Last Christmas, I Gave You My Heart
·      The central character thread of the episode is based around the Doctor and Clara reuniting after their parting in “Death in Heaven”. First, they discover one another’s mutual lies, right at the start of the story, the episode pulling the same trick as Clara going to Danny at the end of “Kill the Moon”, placing a character beat you’d expect to come later on straight away, so that the story can develop this thread in greater depth, and take it to new places, and once again, it’s a well made storytelling choice. The parallel between the Doctor and Clara’s actions made explicit in the “I lied” exchange of dialogue, and then Clara and the Doctor fall silent, unable to keep talking about a difficult emotional topic, and instead start talking about the situation at the base: they remain characters who struggle to put what they’re really feeling into words.
·      This thread is picked up again in Clara’s dreamscape, as she receives one last chance to say goodbye to Danny, establishing the episode’s central theme surrounding the Christmas season: that people see their loved ones at Christmas because they never know if this one will be the last one.
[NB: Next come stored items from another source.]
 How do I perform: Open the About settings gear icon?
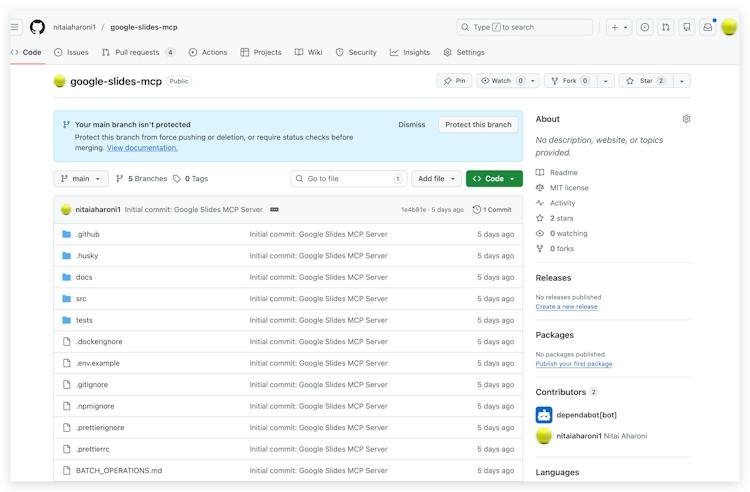click(x=686, y=119)
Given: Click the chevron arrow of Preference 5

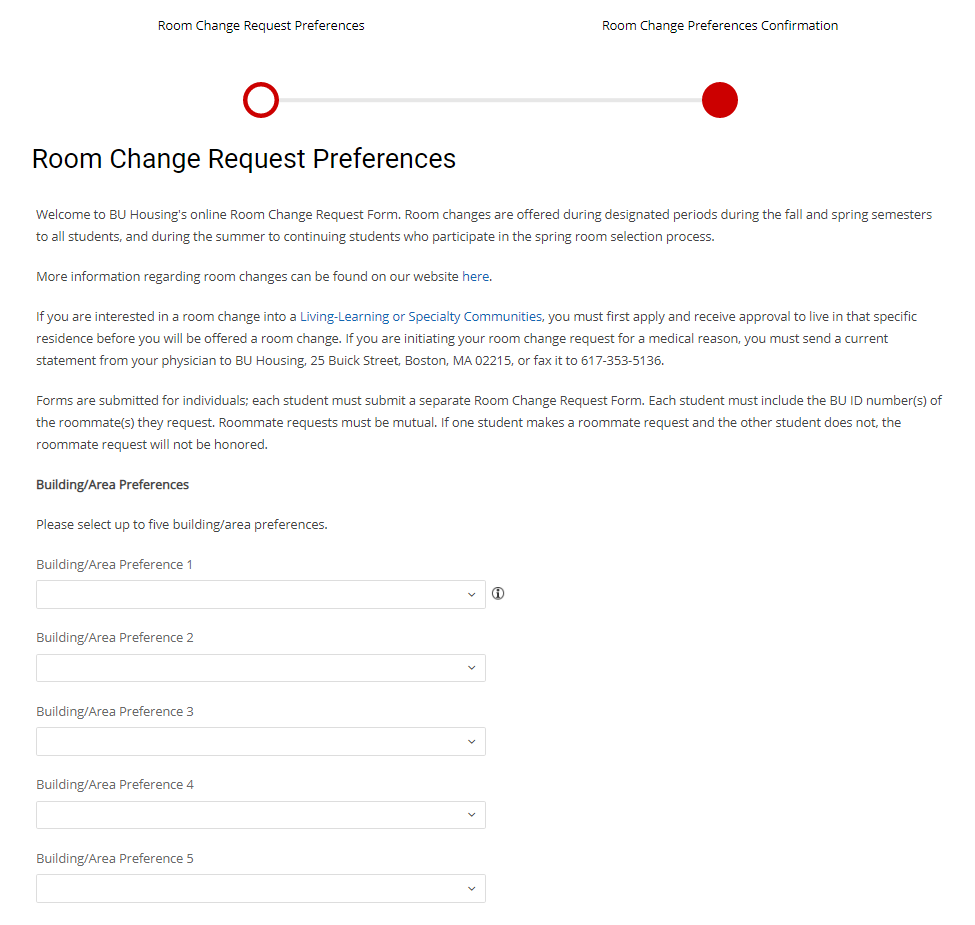Looking at the screenshot, I should coord(472,889).
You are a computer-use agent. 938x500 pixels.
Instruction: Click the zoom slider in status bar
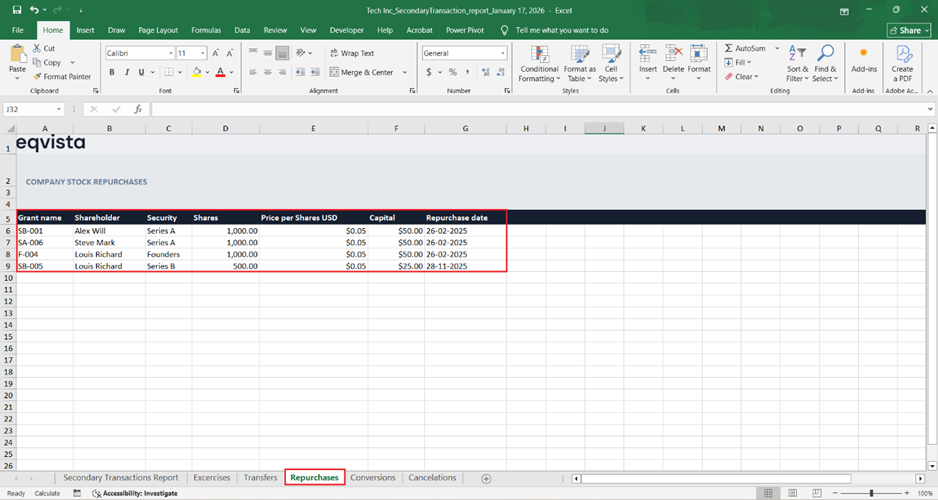coord(872,493)
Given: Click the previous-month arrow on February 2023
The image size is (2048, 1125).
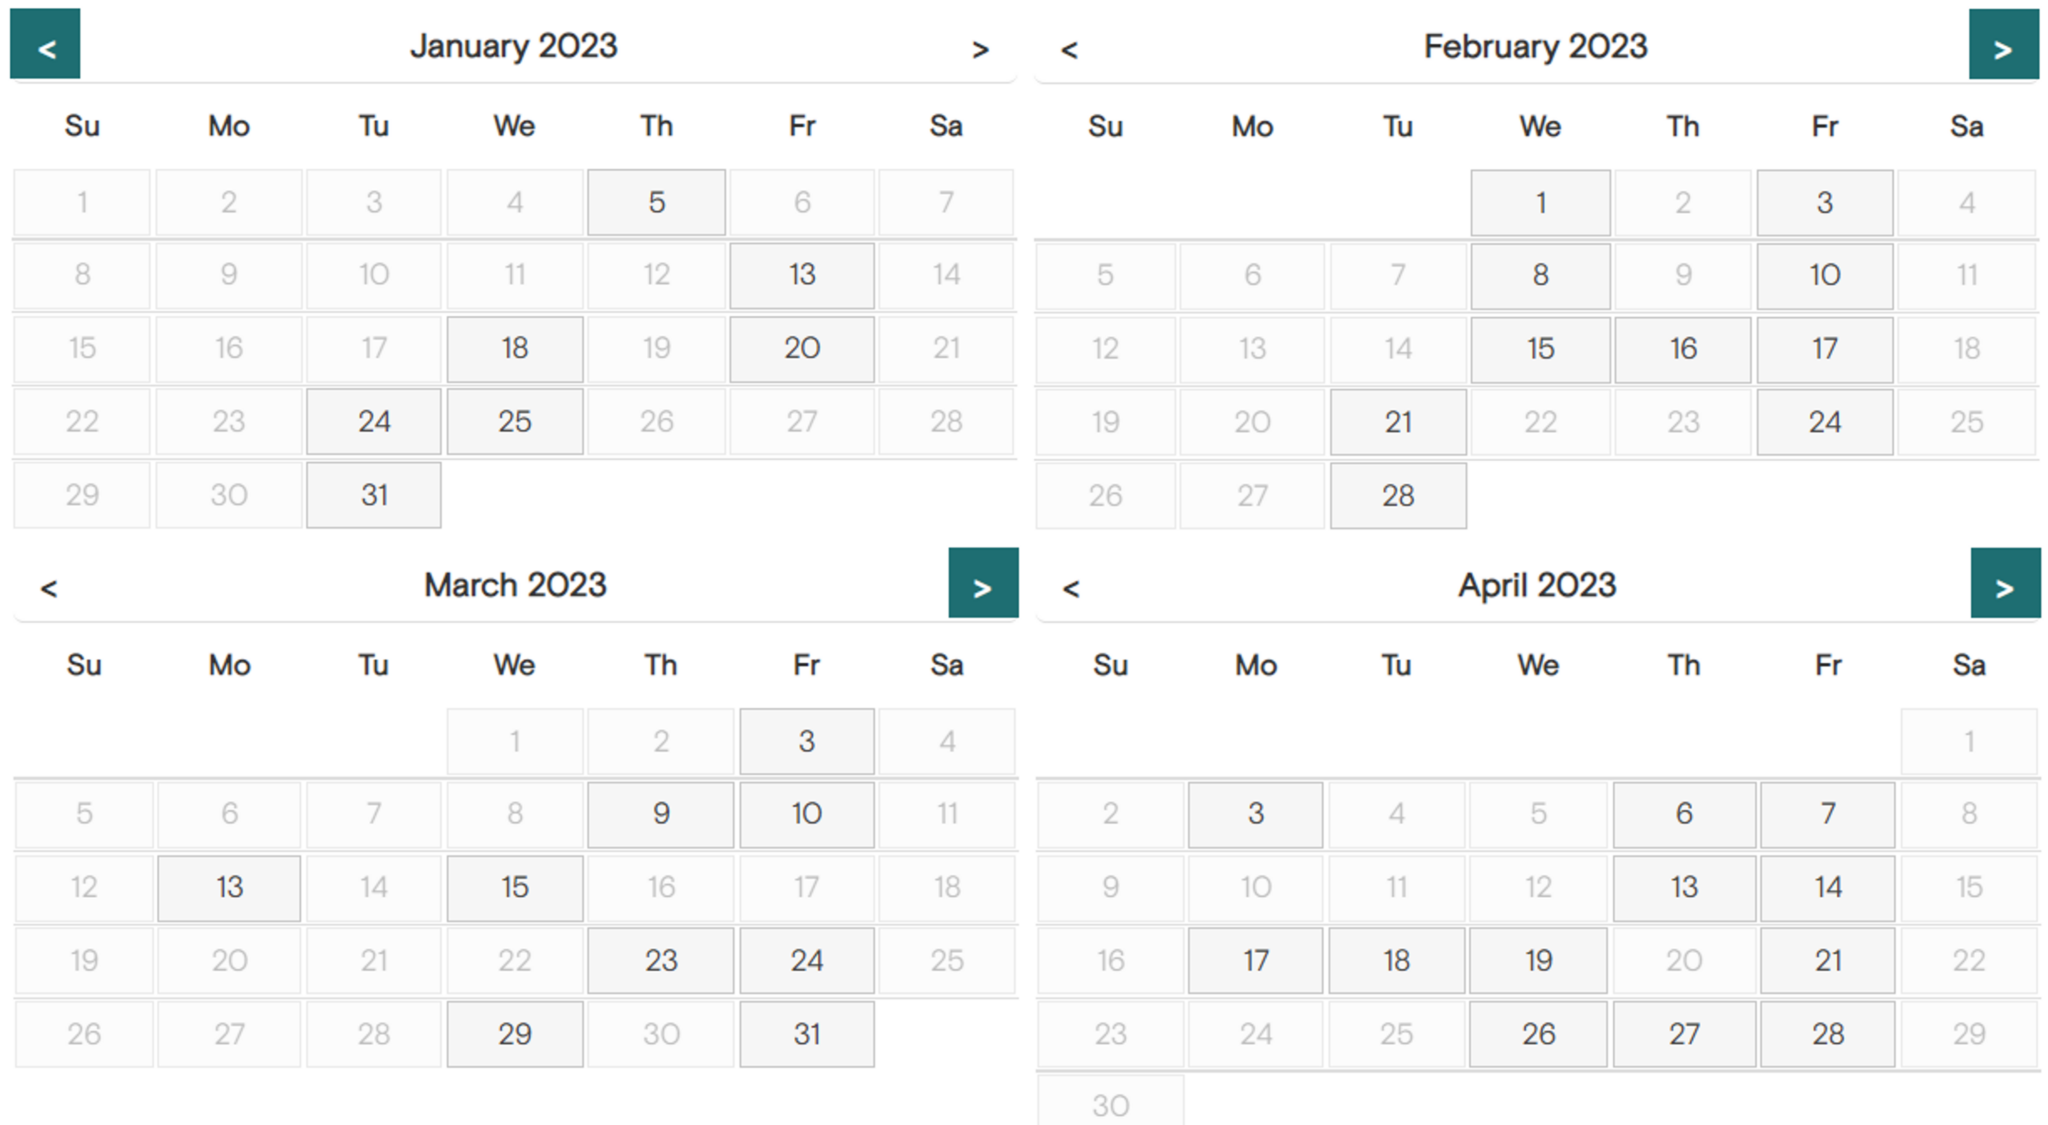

It’s a thread that covers the themes of loss and its relation to the supposedly celebratory time of Christmas far more powerfully and without the copout that let down “The Doctor, the Widow, and the Wardrobe”, so good work on making up for your past mistakes there, Steven Moffat.
·      This then leads to Clara’s admission that “I’ve always Believed in Santa Claus, but he looks a little different to me” after the base under siege resolution, a line brings together the parallels between the Doctor and Santa, and the Doctor and Clara’s reconciliation, as Clara makes her first significant confession of how she really feels about the Doctor, after neither was fully able to say how they felt about the other when coming clean about their mutual lies in “Death in Heaven”.
·      Also worth noting is old Clara remarking “he was impossible” when asked if she ever met anyone who measured up to Danny, a parallel to the way Eleven saw Clara in series seven that highlights the increasingly blurred line between Clara and the Doctor’s roles in the story. We get another role reversal of an Eleventh Doctor and Clara story when the Doctor helps Clara pull a Christmas Cracker in a touching callback to Clara doing the same for Eleven in “The Time of the Doctor”. It’s a moment that’s worth noting, considering some criticisms of the scene: Clara has become frail: which is why she cannot travel with the Doctor anymore, not that she is “only suitable when she is young and pretty”, as some have claimed the episode is saying, a criticism that doesn’t hold up against the touching note that the Doctor simply cannot tell how old Clara is, a character note that also comes up when the Doctor calls Bellows “the sexy one”: the twelfth Doctor neither understands nor has time for humanity’s ridiculous beauty standards, and to suggest he does misses everything these scenes are doing. It’s also a nice continuation of the softening of the Twelfth Doctor’s characterisation, as this lack of understanding is no longer expressed through mistakenly negative comments about Clara’s appearance, as they were at the start of Series Eight, and I do think that is something the show is better for no longer including.
·      The key emotional beat that resolves the emotional conflict of the episodes comes when the Doctor confesses his feelings of guilt to Clara, saying “Clara, I’m sorry, I should have come sooner”: the Doctor apologises for lying, and delaying opening up to Clara about the loss of Gallifrey. He recognises the mistake he made, and that is when he is finally able to wake up, and the Doctor and Clara can reunite, stealing away for one last set of adventures.